REACH THE HOLLAND LANDING.
We reached the Holland Landing, at the southern extremity of the lake, about three o'clock; and the rest of our way lay through the Home District, and through some of the finest land and most prosperous estates in Upper Canada. It was a perpetual succession, not of clearings, such as I had seen of late, but of well-cultivated farms. The vicinity of the capital, and an excellent road leading to it (called Yonge Street), have raised the value of landed property here, and some of the farmers are reputed rich men.

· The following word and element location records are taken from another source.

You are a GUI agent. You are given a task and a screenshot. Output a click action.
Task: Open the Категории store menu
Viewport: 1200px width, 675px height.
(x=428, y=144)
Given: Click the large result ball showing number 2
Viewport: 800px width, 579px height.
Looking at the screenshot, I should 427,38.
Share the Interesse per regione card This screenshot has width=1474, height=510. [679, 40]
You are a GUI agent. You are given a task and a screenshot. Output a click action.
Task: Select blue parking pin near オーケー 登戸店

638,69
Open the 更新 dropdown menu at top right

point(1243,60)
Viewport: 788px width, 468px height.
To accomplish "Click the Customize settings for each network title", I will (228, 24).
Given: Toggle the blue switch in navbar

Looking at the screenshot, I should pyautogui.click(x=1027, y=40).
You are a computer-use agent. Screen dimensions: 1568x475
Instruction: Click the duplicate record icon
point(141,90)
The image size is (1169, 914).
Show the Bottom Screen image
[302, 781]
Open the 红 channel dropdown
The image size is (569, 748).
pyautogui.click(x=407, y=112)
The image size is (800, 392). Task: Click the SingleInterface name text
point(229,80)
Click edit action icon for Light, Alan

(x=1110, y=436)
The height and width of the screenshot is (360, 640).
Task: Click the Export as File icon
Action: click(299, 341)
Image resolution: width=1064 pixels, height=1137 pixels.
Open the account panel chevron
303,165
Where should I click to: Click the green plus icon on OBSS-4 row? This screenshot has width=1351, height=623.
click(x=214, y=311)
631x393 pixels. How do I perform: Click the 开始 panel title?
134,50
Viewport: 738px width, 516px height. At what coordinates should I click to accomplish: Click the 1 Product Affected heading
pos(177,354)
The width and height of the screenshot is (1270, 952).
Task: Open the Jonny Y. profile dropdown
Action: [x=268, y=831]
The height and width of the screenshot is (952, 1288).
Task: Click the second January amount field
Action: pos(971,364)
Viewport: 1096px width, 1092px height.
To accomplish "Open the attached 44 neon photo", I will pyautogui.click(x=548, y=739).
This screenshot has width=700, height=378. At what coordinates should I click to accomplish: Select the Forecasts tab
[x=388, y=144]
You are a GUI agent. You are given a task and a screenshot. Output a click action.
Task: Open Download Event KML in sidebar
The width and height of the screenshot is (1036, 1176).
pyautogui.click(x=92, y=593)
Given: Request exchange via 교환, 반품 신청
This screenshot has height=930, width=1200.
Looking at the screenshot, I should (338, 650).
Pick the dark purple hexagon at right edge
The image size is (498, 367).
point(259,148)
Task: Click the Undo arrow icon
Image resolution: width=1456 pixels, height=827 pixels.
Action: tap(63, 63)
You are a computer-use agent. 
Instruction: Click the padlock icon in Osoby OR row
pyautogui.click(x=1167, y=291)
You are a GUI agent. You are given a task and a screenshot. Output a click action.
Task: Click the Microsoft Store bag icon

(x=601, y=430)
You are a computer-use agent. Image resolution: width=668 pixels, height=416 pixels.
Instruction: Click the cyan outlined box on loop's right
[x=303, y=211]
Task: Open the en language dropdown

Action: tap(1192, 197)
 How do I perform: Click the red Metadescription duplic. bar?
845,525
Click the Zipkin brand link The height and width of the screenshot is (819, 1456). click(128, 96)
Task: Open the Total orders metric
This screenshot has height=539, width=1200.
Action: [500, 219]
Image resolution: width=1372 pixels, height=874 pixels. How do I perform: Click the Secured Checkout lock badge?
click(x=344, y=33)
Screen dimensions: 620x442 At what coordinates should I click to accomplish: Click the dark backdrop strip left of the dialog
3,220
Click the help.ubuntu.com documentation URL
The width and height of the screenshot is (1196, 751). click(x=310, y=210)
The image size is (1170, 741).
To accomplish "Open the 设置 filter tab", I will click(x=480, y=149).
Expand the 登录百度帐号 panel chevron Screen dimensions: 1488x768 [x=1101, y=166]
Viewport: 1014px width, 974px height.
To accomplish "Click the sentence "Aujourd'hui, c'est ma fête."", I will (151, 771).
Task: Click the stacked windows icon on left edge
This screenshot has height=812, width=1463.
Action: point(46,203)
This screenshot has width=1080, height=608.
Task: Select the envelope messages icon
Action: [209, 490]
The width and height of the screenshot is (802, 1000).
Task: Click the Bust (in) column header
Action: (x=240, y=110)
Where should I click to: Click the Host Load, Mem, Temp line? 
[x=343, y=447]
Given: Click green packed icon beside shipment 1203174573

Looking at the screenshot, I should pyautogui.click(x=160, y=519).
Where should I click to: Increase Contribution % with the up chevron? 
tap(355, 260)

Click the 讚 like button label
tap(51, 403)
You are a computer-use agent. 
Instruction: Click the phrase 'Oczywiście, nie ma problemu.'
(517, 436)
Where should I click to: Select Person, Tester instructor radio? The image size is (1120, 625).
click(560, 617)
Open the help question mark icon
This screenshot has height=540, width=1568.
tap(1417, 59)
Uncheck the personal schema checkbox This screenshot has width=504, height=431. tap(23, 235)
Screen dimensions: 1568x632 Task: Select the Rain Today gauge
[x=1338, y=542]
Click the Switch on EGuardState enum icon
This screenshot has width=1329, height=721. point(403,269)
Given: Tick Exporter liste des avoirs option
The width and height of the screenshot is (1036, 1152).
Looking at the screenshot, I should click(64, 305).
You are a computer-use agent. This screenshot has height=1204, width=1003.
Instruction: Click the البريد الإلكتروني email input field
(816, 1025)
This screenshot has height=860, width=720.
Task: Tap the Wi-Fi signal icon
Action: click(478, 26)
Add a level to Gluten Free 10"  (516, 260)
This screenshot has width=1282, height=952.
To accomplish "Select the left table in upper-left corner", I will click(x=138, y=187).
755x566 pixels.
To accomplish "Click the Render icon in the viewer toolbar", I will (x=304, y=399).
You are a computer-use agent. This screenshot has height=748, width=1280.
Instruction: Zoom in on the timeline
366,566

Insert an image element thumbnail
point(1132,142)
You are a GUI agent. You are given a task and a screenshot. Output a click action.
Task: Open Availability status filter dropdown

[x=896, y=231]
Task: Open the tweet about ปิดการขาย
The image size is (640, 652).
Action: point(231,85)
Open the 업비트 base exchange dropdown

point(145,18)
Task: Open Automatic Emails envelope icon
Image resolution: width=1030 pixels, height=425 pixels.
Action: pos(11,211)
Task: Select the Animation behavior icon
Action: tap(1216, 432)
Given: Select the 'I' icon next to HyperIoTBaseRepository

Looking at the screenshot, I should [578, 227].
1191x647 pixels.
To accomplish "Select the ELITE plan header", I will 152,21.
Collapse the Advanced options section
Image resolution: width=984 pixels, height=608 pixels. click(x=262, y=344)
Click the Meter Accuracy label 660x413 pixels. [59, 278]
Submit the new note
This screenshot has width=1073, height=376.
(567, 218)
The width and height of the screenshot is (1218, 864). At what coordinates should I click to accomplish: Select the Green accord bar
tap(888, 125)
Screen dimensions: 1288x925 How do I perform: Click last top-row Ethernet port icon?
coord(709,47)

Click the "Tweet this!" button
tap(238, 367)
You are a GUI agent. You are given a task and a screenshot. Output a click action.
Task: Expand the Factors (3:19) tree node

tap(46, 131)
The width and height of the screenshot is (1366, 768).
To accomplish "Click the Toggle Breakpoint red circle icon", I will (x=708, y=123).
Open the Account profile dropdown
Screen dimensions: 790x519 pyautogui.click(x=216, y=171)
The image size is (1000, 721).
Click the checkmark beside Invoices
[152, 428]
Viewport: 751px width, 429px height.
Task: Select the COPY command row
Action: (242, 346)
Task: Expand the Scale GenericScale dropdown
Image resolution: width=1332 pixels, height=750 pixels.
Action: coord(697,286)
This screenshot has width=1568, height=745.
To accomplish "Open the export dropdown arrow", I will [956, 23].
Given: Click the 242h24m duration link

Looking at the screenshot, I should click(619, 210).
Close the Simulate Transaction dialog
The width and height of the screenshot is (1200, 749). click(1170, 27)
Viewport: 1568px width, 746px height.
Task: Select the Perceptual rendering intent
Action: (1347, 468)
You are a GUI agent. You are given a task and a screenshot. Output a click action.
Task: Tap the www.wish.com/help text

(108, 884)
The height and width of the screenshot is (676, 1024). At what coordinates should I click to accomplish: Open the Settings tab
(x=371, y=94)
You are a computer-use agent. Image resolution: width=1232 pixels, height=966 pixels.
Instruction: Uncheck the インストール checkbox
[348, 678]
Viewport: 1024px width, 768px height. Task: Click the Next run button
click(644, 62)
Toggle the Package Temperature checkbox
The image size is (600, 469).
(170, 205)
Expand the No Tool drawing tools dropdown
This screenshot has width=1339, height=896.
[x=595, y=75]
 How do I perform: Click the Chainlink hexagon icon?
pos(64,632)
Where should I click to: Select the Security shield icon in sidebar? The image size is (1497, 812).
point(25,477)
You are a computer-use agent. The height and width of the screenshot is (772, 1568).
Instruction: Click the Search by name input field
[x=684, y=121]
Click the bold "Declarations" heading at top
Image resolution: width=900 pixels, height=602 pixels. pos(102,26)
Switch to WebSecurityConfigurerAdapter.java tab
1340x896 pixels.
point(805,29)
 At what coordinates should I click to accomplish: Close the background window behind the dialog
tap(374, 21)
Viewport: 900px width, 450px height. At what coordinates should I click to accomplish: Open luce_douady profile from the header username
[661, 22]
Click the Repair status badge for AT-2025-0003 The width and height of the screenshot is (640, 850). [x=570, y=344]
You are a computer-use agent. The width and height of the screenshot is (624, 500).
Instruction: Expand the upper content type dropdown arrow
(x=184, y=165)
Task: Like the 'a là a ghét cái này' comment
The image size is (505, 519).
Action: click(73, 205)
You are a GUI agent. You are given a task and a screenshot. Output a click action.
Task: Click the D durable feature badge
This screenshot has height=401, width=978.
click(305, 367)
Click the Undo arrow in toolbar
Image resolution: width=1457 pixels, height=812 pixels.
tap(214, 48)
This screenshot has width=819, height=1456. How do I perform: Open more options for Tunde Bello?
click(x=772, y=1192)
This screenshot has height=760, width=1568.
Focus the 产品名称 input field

Mr. Jarvis gave me an account of an Irish emigrant, a labouring man, who had entered his service some years ago as teamster (or carter); he was then houseless and penniless. Seven years afterwards the same man was the proprietor of a farm of two hundred acres of cleared and cropped land, on which he could proudly set his foot, and say, "It is mine, and my children's after me!"
ARRIVE HOME AT TORONTO.
At three o'clock in the morning, just as the moon was setting in Lake Ontario, I arrived at the door of my own house in Toronto, having been absent on this wild expedition just two months.
THE END.
London:
Spottiswoodes and Shaw,
New-street-Square.
FOOTNOTES:
[1] Through all these districts there are now railroads, and every facility for comfortable travelling.